- [PROBLEM TO WORK ON]:
In the material below, the lines from the one containing "Task: Open the eMAR Options tab" through the one containing "This screenshot has height=500, width=609." are to be given again exactly, ends included, and no others.

- [MATERIAL FOR THE TASK]:
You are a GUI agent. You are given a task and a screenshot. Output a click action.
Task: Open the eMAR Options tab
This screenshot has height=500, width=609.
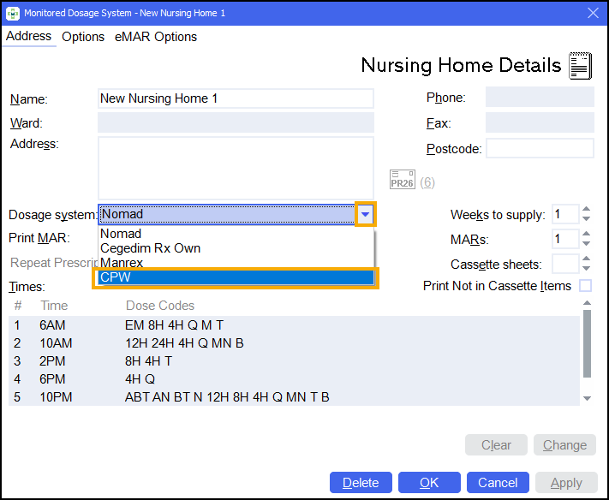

...

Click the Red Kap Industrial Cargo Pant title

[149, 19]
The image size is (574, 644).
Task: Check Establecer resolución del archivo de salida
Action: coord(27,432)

...

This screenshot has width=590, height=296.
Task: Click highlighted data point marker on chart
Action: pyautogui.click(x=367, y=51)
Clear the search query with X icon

- [THE ANSWER]:
Task: Open the eMAR Options tab
This screenshot has height=500, width=609.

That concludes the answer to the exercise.